What the hell does that even mean? "I think Texas should make the tournament because I want to see Kevin Durant play"? Pretty much. More NBA-age. Also, you'll note that not once in that sentence does he discuss the team's actual accomplishments, outside of an amorphous "ability to win games." But hell, he pretty much admits this, later.
Remember, the chore is to put together the 34 best at-large teams...
...to make a competitive field.
Hmm, that has the ring of a superfluous phrase thrown in to help you make your argument.
Texas has been one of the most competitive teams in the country this season, playing overtime games and late-possession games constantly.
Translation: Texas played a lot of nationally-televised games this year where I could watch Kevin Durant play. And yes, the Longhorns have played a "competitive" (WTF?) 8 games decided by 4 points or fewer this year, but in those games they've pretty uniformly beaten bad and middling teams (the Ws: St. John's by 1, LSU by 1, Arkansas by 4, Nebraska by 1, Baylor by 1) and lost to decent ones (the Ls: Michigan State by 2, Oak State by 2, K-State by 1).
So, when it came time to vote, I had no issue making a plea to our group that Texas would make it a better field.
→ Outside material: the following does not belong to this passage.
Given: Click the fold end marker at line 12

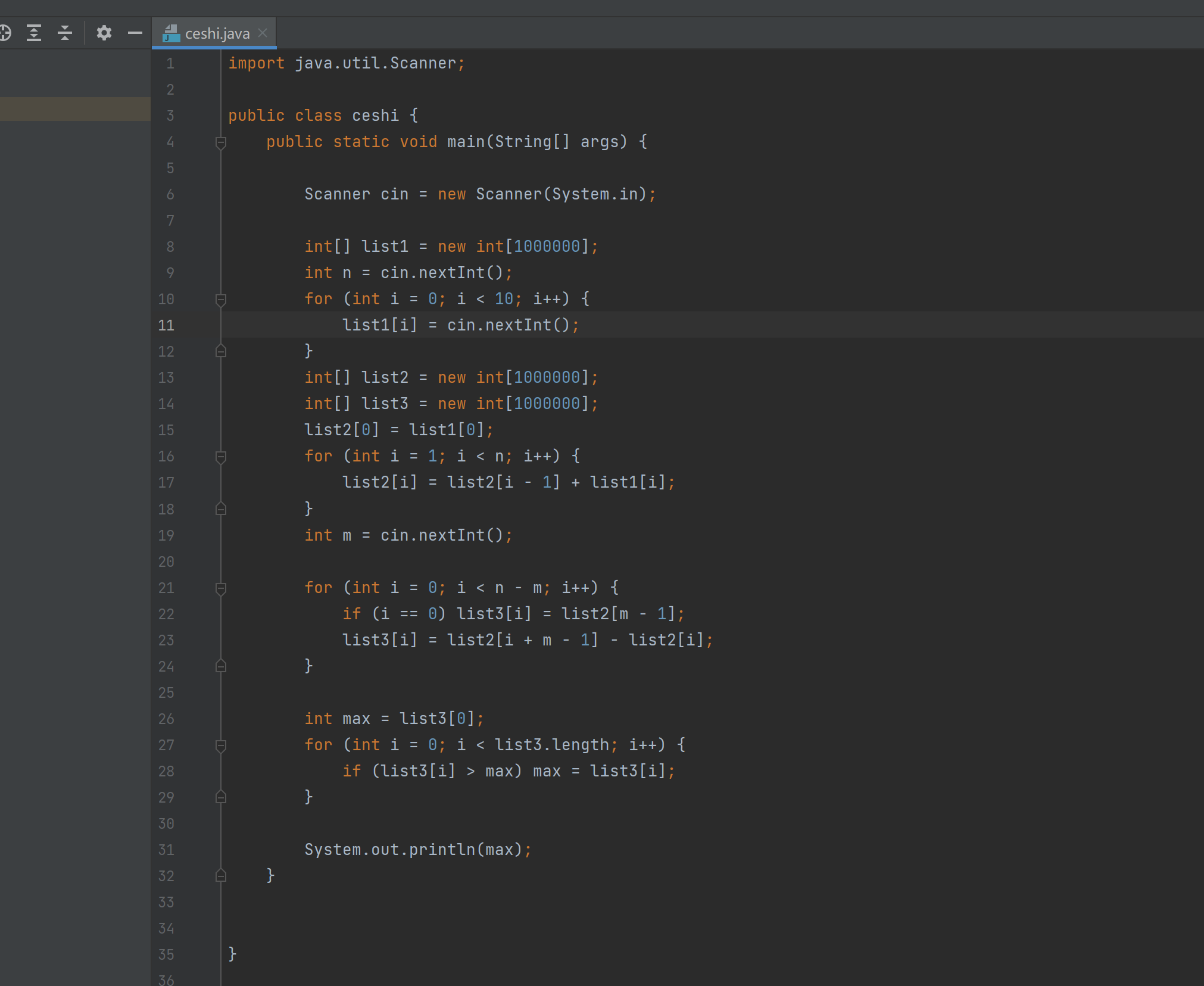Looking at the screenshot, I should 221,351.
I wouldn't, either. They're a deserving at-large, even though I think they're way closer to the bubble than most journalists would have you believe.
The reality is that I didn't care what the Longhorns' RPI was, nor did I check it, because I know Texas would be a tough team to face for anyone in the bracket. Once again, there's nothing wrong with that logic to me, and I wouldn't be surprised if Texas is discussed in that manner next month.
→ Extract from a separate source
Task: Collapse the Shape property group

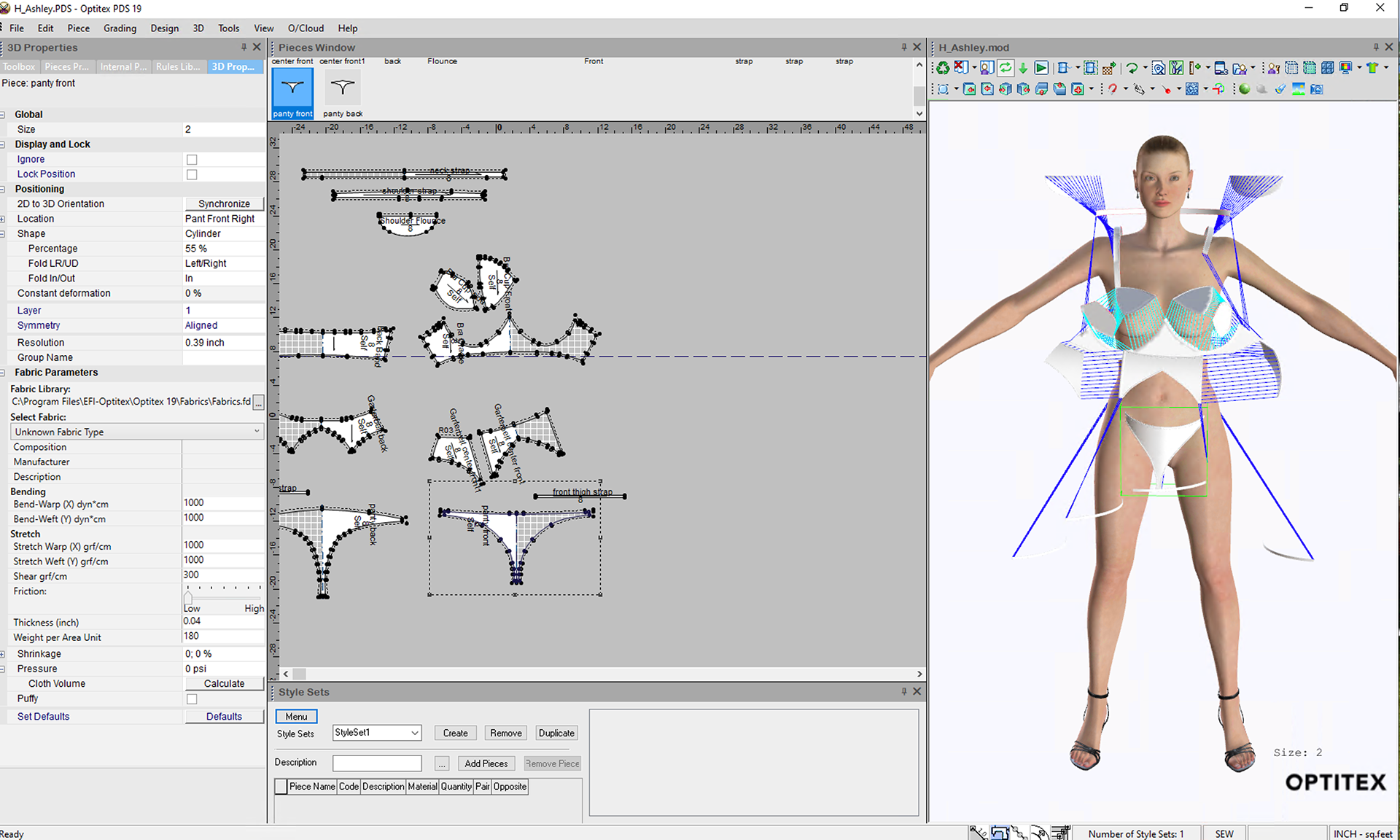Action: 3,234
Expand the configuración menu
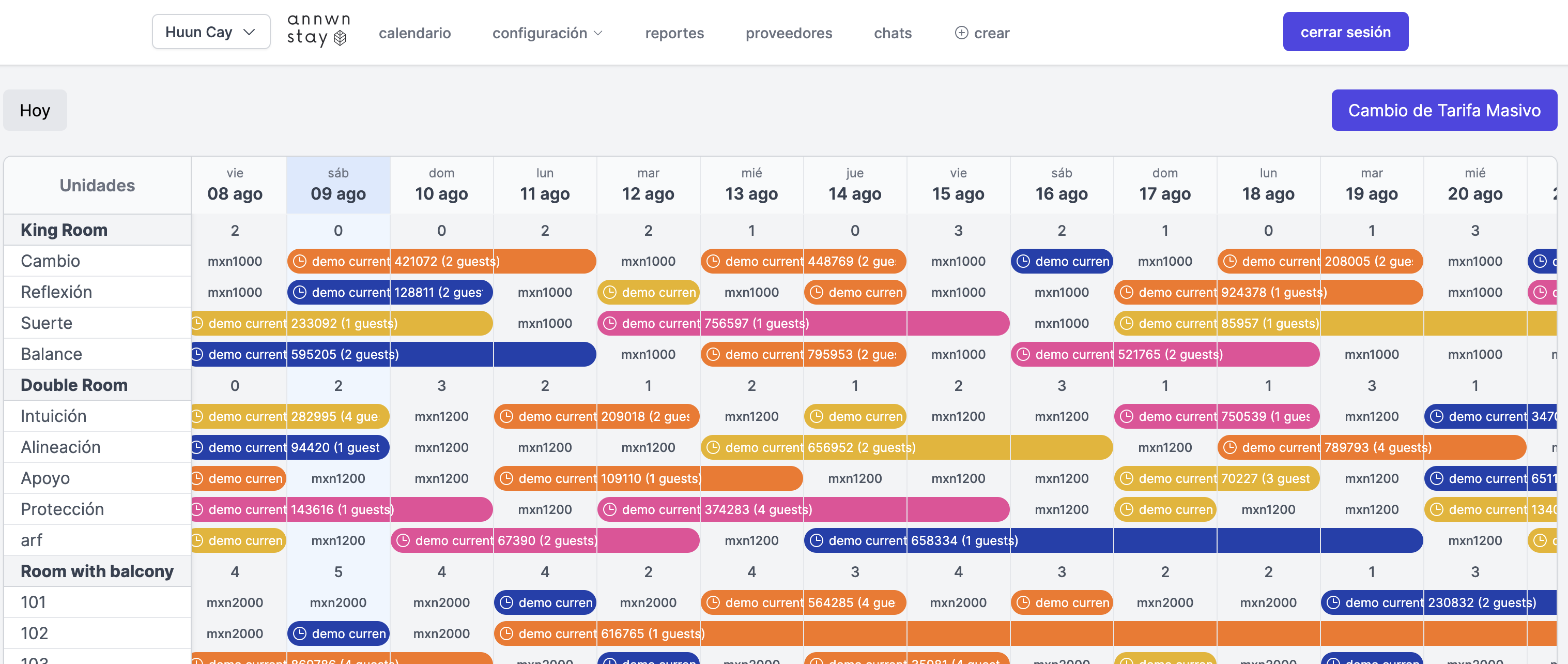 [547, 33]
Back the fucking truck up, there, chief. Didn't care about, or even look at, the RPI? Because "I know they'd be a tough team to face"? More of this ridiculous "they deserve to get in because I think they deserve to get in" bullshit. And if the committee does use that kind of "logic" when putting the brackets together, it's a goddamn travesty.
None of this is meant to be taking anything away from the Longhorns in general or Durant in particular. He's an amazing player and they're a good team, probably deserving of a spot in the Dance. But as TFS says, results should not be completely disregarded in favor of "gut feelings." Right now, Durant's mere presence is single-handedly getting them a higher seed than they deserve, if the punditry is any indication. And frankly, that's wrong.